(Listing for locating words and elements)

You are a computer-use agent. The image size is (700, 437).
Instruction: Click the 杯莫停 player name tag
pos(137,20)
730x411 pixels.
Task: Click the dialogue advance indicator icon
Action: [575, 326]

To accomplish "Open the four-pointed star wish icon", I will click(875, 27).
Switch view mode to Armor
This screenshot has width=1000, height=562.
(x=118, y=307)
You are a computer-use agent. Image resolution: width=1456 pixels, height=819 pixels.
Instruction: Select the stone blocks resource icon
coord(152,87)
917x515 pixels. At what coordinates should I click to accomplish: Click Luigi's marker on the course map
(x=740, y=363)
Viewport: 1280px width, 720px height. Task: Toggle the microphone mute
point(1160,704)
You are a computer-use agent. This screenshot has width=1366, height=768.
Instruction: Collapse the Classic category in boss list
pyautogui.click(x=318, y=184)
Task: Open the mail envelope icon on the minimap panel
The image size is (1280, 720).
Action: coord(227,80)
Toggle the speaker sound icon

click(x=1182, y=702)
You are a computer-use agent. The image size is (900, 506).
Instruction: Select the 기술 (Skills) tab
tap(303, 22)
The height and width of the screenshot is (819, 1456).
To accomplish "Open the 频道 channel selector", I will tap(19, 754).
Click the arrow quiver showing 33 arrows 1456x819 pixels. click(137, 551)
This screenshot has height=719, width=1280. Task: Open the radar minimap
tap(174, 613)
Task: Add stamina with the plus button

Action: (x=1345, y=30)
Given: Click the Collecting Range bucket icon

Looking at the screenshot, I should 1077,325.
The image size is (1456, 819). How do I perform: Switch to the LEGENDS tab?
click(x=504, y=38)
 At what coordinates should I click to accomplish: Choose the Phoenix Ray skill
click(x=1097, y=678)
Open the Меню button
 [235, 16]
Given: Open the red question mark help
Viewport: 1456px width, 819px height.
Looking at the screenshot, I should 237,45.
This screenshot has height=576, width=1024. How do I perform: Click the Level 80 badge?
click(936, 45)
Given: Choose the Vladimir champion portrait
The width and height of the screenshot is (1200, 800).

• THE EXERCISE
Rewrite every line of the listing above as a Markdown table with the columns "Row" and "Line", numbering the rows and leaving out blank lines.

• EXERCISE RESULT
| Row | Line |
|---|---|
| 1 | You are a computer-use agent. The image size is (700, 437). |
| 2 | Instruction: Click the 杯莫停 player name tag |
| 3 | pos(137,20) |
| 4 | 730x411 pixels. |
| 5 | Task: Click the dialogue advance indicator icon |
| 6 | Action: [575, 326] |
| 7 | To accomplish "Open the four-pointed star wish icon", I will click(875, 27). |
| 8 | Switch view mode to Armor |
| 9 | This screenshot has width=1000, height=562. |
| 10 | (x=118, y=307) |
| 11 | You are a computer-use agent. Image resolution: width=1456 pixels, height=819 pixels. |
| 12 | Instruction: Select the stone blocks resource icon |
| 13 | coord(152,87) |
| 14 | 917x515 pixels. At what coordinates should I click to accomplish: Click Luigi's marker on the course map |
| 15 | (x=740, y=363) |
| 16 | Viewport: 1280px width, 720px height. Task: Toggle the microphone mute |
| 17 | point(1160,704) |
| 18 | You are a computer-use agent. This screenshot has width=1366, height=768. |
| 19 | Instruction: Collapse the Classic category in boss list |
| 20 | pyautogui.click(x=318, y=184) |
| 21 | Task: Open the mail envelope icon on the minimap panel |
| 22 | The image size is (1280, 720). |
| 23 | Action: coord(227,80) |
| 24 | Toggle the speaker sound icon |
| 25 | click(x=1182, y=702) |
| 26 | You are a computer-use agent. The image size is (900, 506). |
| 27 | Instruction: Select the 기술 (Skills) tab |
| 28 | tap(303, 22) |
| 29 | The height and width of the screenshot is (819, 1456). |
| 30 | To accomplish "Open the 频道 channel selector", I will tap(19, 754). |
| 31 | Click the arrow quiver showing 33 arrows 1456x819 pixels. click(137, 551) |
| 32 | This screenshot has height=719, width=1280. Task: Open the radar minimap |
| 33 | tap(174, 613) |
| 34 | Task: Add stamina with the plus button |
| 35 | Action: (x=1345, y=30) |
| 36 | Given: Click the Collecting Range bucket icon |
| 37 | Looking at the screenshot, I should 1077,325. |
| 38 | The image size is (1456, 819). How do I perform: Switch to the LEGENDS tab? |
| 39 | click(x=504, y=38) |
| 40 |  At what coordinates should I click to accomplish: Choose the Phoenix Ray skill |
| 41 | click(x=1097, y=678) |
| 42 | Open the Меню button |
| 43 |  [235, 16] |
| 44 | Given: Open the red question mark help |
| 45 | Viewport: 1456px width, 819px height. |
| 46 | Looking at the screenshot, I should 237,45. |
| 47 | This screenshot has height=576, width=1024. How do I perform: Click the Level 80 badge? |
| 48 | click(936, 45) |
| 49 | Given: Choose the Vladimir champion portrait |
| 50 | The width and height of the screenshot is (1200, 800). |